Слово и вещь у Лосева неотделимы одно от другого. Назвать вещь — значит выразить ее сущность. Сам акт именования снимает противоположность между субъектом и объектом. Мир, состоящий из поименованных вещей, становится осмысленным, преодолевшим тьму небытия. Таким образом, словотворчество человека преодолевает хаос. А мир, запечатленный в книге, продолжим мы, столь же реален и осмыслен, как и мир, нас окружающий.

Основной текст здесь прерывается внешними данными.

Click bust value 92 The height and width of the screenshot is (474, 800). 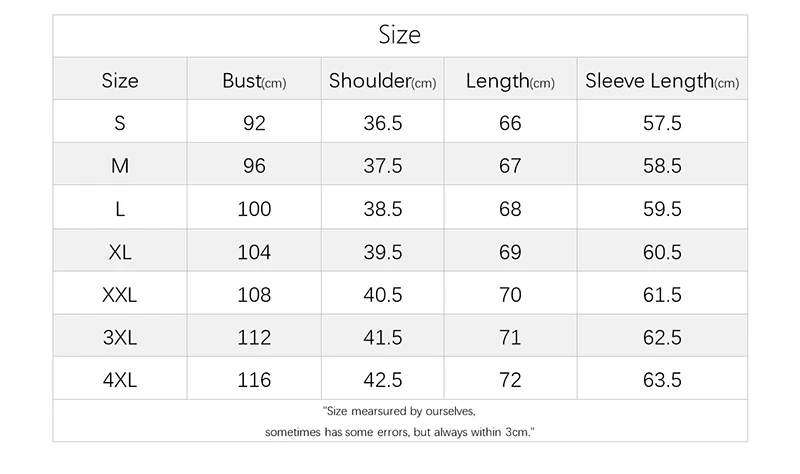[254, 124]

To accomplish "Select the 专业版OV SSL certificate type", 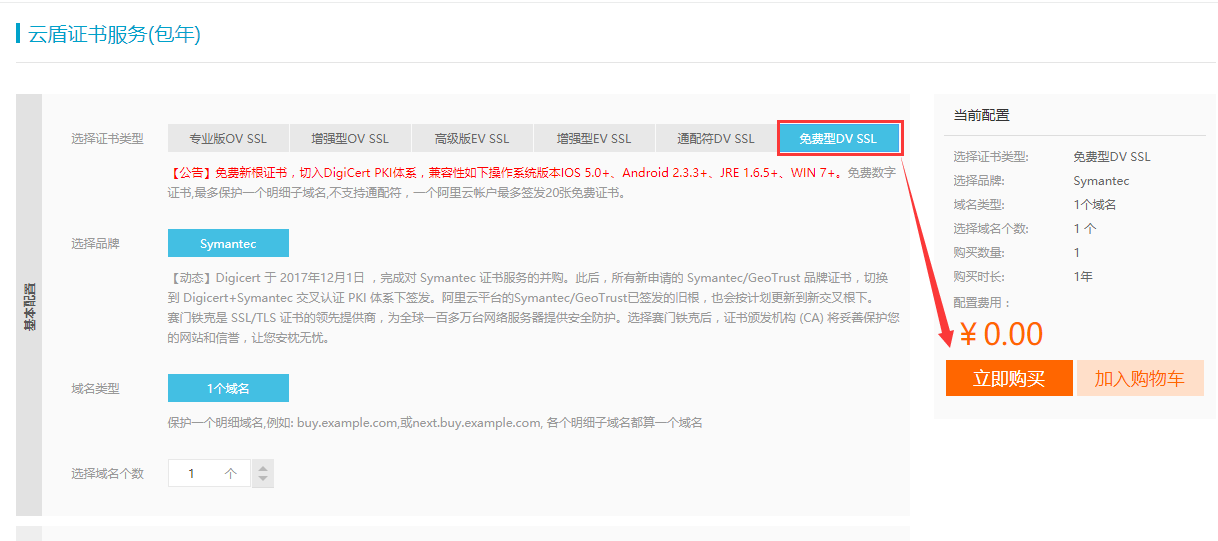I will click(x=228, y=139).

Но он идет много дальше, давая определяя «диалектику человеческого слова», как «результат всех энергем, которые только мыслимы», и как «носитель всех этих энергем одновременно»[6]. Чисто диалектическим путем, полностью отказавшись от методологии эмпирической науки, Лосев определяет структуру слова в системе заимствованных у Платона понятий «эйдос» и «логос». Идя еще дальше, он ставит задачу создания учения о разделении наук, «ибо всякая наука есть слово, и даже этимологически это зафиксировано в обозначении большинства наук через «логос" — «логия» (психология, биология и т. д.»[7]

Алексей Федорович Лосев (1893—1988 гг.) многое почерпнул у своего учителя Флоренского, но шел, безусловно, своим собственным путем. В 1929 г. он тайно постригся в монахи, приняв имя Андроник. Впоследствии, вынужденный скрывать свои религиозные убеждения, Лосев внес неоценимый вклад в исследования античной эстетики и эстетики Возрождения, стал основателем философии музыки, выдающимся филологом. Эта многогранность, безусловно, определялась его особым отношением к слову, особенно ярко выразившимся в его работе «Диалектика мифа», к которой мы обратимся ниже.

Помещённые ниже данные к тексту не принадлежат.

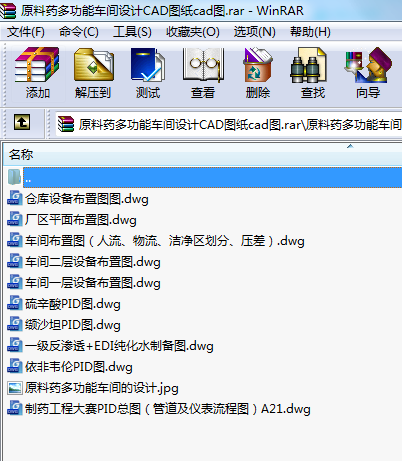Click the archive path address field
Viewport: 402px width, 461px height.
click(x=229, y=125)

  • [1] Отметим два существенных исключения: Артур Шопенгауэр и ФридрихНицше. Не случайно иррационально-поэтический язык именно этих мыслителей наиболее органично воспринимался на российских просторах.
  • [2] Полный текст молитвы: «Иисусе Христе, Сыне Божий, помилуй мя грешного».
  • [3] Флоренский П. А. Сочинения: в 2 т. Т. 2. У водоразделов мысли. С. 266—267.
  • [4] Цит. по: Флоренский П. А. Сочинения: в 2 т. Т. 2. У водоразделов мысли.С. 432.
  • [5] Лескин Д., свящ. С. Н. Булгаков — участник афонских споров об ИмениБожием // С. Н. Булгаков: религиозно-философский путь. М.: Русский путь, 2003. С. 181.
  • [6] Лосев А. Ф. Из ранних произведений. М.: Правда, 1990. С. 139.
  • [7] Лосев А. Ф. Из ранних произведений. С. 156.